This winter, I spent a week working with Arun, Ranjan, two other Reed externs, and one Lafayette extern. Working from 3 continents, 4 time zones, and 5 cities, we met each morning (PT) by video call to try to build a web application through our collected efforts.

Arun and Ranjan are about 6 months into their startup, Gloopen Inc., which is an extremely versatile communication platform. Their guidance helped us simulate a startup experience.

On the first day we thought of our product: a web application that allowed users to comment on and create events on a Google map.  Next we took the idea to the "drawing board” (a.k.a a Gloopad), and fleshed it out with code. This involved programming in HTML, CSS, Javascript, jQuery, and learning how to use MongoDB and Node.js. Our goal was to exemplify what strategies and frameworks real tech companies use to create their products. A big challenge was working under the time constraint imposed by the externship. Building a web application can take months, so we were severely limited by how much we could accomplish. Nonetheless, I feel proud of what we were able to accomplish, and am really glad to have had the opportunity to learn how to design and program collaboratively.

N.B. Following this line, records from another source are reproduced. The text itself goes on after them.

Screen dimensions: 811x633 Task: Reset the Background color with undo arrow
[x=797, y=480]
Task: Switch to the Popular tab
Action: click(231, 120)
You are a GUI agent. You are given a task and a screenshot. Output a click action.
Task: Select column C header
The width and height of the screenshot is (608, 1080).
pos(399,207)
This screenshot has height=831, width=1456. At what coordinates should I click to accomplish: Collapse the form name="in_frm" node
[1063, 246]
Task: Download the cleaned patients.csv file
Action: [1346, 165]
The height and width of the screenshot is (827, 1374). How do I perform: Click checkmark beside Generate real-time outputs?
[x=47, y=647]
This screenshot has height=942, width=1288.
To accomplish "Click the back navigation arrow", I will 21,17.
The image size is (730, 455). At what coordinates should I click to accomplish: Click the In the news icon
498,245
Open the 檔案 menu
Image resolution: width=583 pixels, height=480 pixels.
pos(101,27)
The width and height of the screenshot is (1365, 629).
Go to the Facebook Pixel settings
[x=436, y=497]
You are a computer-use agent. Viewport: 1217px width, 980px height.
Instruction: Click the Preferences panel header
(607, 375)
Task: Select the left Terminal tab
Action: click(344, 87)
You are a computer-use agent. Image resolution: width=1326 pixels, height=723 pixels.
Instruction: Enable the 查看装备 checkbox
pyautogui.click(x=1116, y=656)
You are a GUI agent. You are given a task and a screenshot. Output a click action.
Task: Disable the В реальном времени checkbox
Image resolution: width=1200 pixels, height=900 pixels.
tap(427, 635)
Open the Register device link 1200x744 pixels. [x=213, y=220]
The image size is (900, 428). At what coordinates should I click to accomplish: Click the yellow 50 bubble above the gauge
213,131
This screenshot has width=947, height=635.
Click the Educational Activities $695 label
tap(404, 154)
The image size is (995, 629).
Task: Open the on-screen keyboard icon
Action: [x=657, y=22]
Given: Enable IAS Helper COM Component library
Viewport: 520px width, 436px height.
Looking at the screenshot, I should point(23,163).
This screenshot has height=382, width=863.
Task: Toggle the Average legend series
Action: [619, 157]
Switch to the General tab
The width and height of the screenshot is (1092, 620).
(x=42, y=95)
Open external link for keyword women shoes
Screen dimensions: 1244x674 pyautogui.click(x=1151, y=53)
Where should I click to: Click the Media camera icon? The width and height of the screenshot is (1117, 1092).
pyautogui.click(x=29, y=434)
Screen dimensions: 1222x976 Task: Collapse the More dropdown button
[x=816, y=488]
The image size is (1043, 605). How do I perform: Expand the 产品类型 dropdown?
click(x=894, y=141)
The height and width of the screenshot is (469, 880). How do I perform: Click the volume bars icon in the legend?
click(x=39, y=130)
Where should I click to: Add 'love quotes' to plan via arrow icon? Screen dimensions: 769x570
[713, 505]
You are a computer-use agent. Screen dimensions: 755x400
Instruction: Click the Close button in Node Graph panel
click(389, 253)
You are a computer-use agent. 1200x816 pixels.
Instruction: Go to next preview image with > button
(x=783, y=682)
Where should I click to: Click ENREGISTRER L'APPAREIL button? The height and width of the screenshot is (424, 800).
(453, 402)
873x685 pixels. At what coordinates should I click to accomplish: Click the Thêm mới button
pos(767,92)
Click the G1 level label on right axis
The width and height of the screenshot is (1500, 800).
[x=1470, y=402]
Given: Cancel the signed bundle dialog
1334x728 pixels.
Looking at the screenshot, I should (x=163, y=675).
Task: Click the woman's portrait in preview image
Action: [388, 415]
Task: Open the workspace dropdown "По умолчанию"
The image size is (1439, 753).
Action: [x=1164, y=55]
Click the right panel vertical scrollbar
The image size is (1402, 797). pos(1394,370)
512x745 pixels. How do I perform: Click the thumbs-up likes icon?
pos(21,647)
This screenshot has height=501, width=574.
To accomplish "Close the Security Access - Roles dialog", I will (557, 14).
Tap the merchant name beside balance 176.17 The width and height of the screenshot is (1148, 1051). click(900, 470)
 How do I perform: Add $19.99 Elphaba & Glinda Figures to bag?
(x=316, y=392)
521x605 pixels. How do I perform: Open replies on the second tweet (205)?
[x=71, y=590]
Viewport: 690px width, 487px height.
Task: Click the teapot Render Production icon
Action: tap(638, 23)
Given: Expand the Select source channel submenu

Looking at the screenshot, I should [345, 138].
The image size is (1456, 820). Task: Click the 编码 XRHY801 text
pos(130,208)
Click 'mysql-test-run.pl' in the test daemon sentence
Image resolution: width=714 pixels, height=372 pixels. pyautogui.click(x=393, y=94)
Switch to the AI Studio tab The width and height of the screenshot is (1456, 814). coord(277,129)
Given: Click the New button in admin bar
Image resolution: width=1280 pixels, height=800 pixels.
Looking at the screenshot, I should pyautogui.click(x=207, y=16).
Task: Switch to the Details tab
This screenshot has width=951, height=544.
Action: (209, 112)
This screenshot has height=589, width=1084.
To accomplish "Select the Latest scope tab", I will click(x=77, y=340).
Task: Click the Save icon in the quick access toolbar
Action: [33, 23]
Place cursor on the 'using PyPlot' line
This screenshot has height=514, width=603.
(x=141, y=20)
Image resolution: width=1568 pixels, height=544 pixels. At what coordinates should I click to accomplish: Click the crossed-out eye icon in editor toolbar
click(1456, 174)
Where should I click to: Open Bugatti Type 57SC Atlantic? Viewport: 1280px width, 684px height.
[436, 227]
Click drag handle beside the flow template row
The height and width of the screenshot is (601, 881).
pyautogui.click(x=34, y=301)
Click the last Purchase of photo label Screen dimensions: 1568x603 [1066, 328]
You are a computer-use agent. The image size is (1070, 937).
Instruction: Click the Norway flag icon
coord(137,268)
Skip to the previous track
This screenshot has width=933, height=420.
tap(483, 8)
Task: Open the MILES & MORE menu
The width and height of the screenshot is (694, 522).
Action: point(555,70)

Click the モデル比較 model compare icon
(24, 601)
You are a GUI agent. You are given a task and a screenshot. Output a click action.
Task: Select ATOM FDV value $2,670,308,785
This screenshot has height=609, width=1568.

Gloopen, Alec Kosik, Winter Shadow 2016

I spent two weeks of this past winter break engrossed in a shadow like no other.  No, my winter shadow with Gloopen did not involve much shadowing at all in fact.  Instead, founders of Gloopen, Arun Sagar and Ranjan Chaudhuri, challenged us externs to develop our own startup.  More accurately, they asked us to start a startup.  Though there remains much to be done before we can release our project onto a Reed server, it is awesome that we can even speak about doing so—in the sense that we are amazed at what we accomplished in two weeks and terrified what will come of our idea.

Terrified too of the legal quarrels looming over every startup’s head, about which we had several conversations that I found particularly enlightening.  Luckily such quarrels may not be that relevant to our current project but just to have a general idea of things like the patent process, with all of its unspoken requirements (such as hiring someone to write the patent), makes me a little more confident in being able to play the game of startups.

On the technical side, Arun told us about emerging technologies as well as software histories.  Because I began programming after many technologies had been created it is always revealing to hear how and why those technologies were created.  For example, the conglomeration of HTML, CSS, and JS was not made all at once but rather was built upon over time as demands for dynamic webpages were solved with JavaScript (JS) and demands for style were addressed by Cascading Style Sheets (CSS).